The problem was originally reported as a SourceForge Bug #1212, and closed as unreproducible on Ubuntu. Well, it remains a problem on FreeBSD today, five years after the original report.

Please, do the needful.

User Comments: aku added on 2015-06-08 20:31:27:
Merged to trunk [debee3c876].
Pushed.

aku added on 2015-06-04 06:42:07:
Patch applied, into branch "tkt-ced089d5fe-multiplexer".
Commit [9bfb503d18].
Pushed.

Mikhail, can you confirm that this is a fix for the testsuite in your FreeBSD environs ?

anonymous (claiming to be aspect) added on 2015-06-04 00:54:38:

multiplexer-5.2 ensures that an access filter can deny (immediately close) inbound connections correctly, by checking that the first write from the client fails. Adding a second write after 200ms seems to do the right thing:

$ uname -r
10.1-RELEASE-p6
$ ~/bin/tclkit multiplexer.test
- tcllib::testutils 1.2
* logger 0.9.4
* multiplexer 0.2
multiplexer.test:       Total   9       Passed  9       Skipped 0       Failed  0
Thanks for the suggestion - I wasn't thinking clearly about Nagle and thought a delay before the first write should be sufficient.
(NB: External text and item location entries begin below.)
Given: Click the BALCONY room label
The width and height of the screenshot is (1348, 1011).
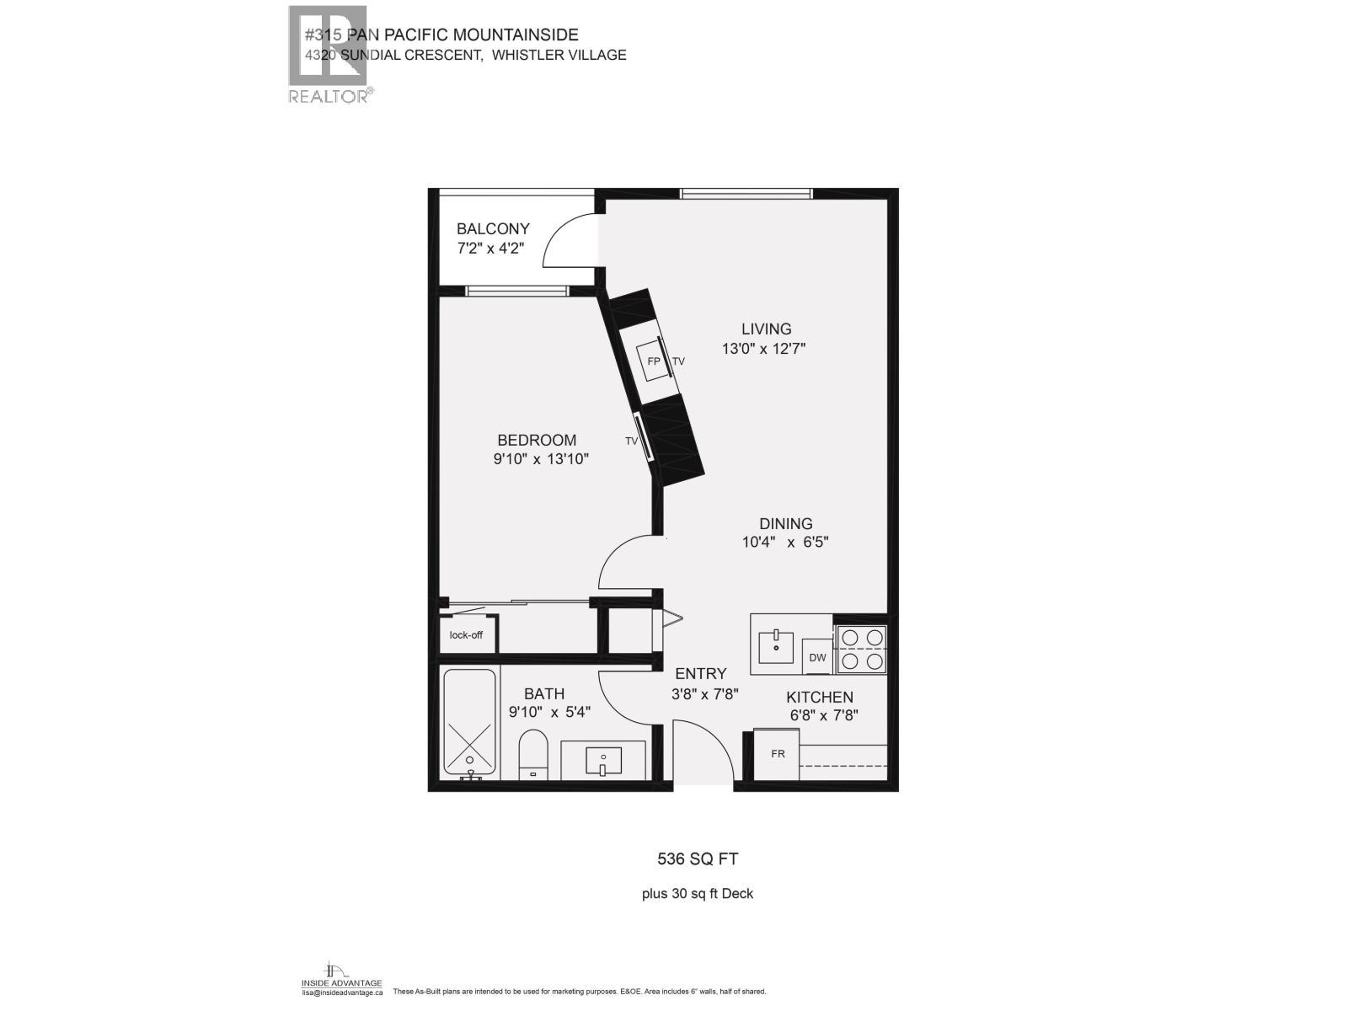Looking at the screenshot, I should coord(493,228).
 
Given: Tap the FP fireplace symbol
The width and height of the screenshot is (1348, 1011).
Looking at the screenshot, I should coord(653,361).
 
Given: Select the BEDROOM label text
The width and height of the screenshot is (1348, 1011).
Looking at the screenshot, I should coord(537,440).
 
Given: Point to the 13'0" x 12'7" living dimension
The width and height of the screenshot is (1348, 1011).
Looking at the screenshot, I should coord(764,349).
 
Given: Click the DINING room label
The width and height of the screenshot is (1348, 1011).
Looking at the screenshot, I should coord(785,523).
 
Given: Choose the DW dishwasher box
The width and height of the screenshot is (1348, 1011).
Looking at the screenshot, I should coord(817,657).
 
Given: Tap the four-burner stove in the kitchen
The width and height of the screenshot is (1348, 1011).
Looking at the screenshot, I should coord(861,650).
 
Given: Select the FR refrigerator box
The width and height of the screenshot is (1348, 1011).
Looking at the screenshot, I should coord(778,753).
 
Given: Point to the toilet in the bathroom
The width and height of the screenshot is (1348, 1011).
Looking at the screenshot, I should coord(532,754).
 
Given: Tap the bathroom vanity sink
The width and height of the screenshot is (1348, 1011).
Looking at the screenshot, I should coord(603,762).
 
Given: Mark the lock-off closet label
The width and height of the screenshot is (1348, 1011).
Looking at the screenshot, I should coord(466,634).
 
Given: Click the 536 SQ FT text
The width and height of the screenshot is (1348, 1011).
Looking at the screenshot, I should coord(698,859).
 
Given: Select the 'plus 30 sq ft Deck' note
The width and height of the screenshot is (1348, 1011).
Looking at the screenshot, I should coord(698,894).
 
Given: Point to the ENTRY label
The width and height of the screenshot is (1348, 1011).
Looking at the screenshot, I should coord(700,673).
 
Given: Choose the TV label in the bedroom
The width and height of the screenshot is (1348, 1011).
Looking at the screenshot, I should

Patch inline below:
Index: modules/multiplexer/multiplexer.test
==================================================================
--- modules/multiplexer/multiplexer.test
+++ modules/multiplexer/multiplexer.test
@@ -193,22 +193,26 @@
     set ::forever {}
     set mp [multiplexer::create]
     ${mp}::Init 37465
     ${mp}::AddAccessFilter DenyAccessFilter
     set sk1 [socket localhost 37465]
-    set sk2 [socket localhost 37465]
-    update
-    fconfigure $sk1 -buffering none
-    if { [catch {
-	puts $sk1 "boom"
-    } err] } {
-	set result "socket blocked"
-    } else {
-	set result "socket not blocked"
+    after idle {
+	update
+	fconfigure $sk1 -buffering none
+	if { [catch {
+	    puts $sk1 "boom"
+	    after 200	;# delay to overcome nagle - see ticket [ced089d5fe]
+	    puts $sk1 "tish"
+	} err] } {
+	    set ::forever "socket blocked"
+	} else {
+	    set ::forever "socket not blocked"
+	}
     }
+    vwait ::forever
     ${mp}::destroy
-    set result
+    set forever
 } {socket blocked}
 
 
 testsuiteCleanup
 return


aku added on 2015-06-03 18:01:19:
  > multiplexer-5.2 such that it accurately tests what it claims to.

As a non-maintainer/non-author, what does multiplexer-5.2 claim to test ?

For the record, having read both example and reference now I agree with aspect that the test is apparently sensitive to OS differences in the TCP stack. I further agree with mi that using two puts more than 200 millis apart might be enough to overcome Nagle. aspect, could you test this for us ?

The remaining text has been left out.